Since the election we’ve seen a dramatic increase in the number of people joining political parties. The Lib Dems alone have witnessed over 16,000 people join their ranks, with the hashtag #LibDemFightBack occupying social media news feeds and at one point a new person signing up to be a card carrying member of the party every 30 seconds.

Perhaps even more interesting to us at Christians in Politics, is that around a third of those that have joined the Lib Dems identify themselves as a ‘Christian’. Added to this, one of the two candidates for the new leadership of the party is an outspoken Christian who recently shared at one of our events in Parliament.

Despite all this, something we still hear from the Christian community in the UK is that they can’t see themselves joining a mainstream political party. The reasons they give tend to boil down to one thing: compromise. How can you join a political party if you don’t agree with all the policies? Isn’t it too great a compromise to pledge allegiance to a party banner when there’s whole areas of their manifesto you fundamentally disagree with? If you join a political party, won’t that mean waving goodbye to your integrity and becoming a cog in the party machinery?

This issue was touched upon in our article 5 Reasons Christians Don’t Get Involved in Politics and there’s even a chapter on it in our recent book Those Who Show Up.  

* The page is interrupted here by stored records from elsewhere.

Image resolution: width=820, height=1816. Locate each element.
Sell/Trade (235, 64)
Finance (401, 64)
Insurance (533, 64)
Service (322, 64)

The truth is that it should come as no surprise that you don’t agree with everything any political party stands for. Parties are a complex web of relationships and ideas that over time have evolved into an almost undefinable, shapeshifting blob of human endeavour. Political parties aren't always coherent or consistent as within themselves there are multiple - sometimes opposing - factions such as Blairites, Eurosceptics, One-Nation Conservatives, Orange Bookers and so on.

So are political parties a lost cause? One of the things we ask Christians to do when we’re running workshops or seminars is to spend some time coming up with a set of policies on various topics such as health, education and immigration. What inevitably follows is a showcase of disagreement worthy of any parliamentary debating chamber. The fact is Christians don’t agree with everything everyone in their church thinks, so what hope is there that a political party will represent a set of beliefs that Joe Public can wholly get behind.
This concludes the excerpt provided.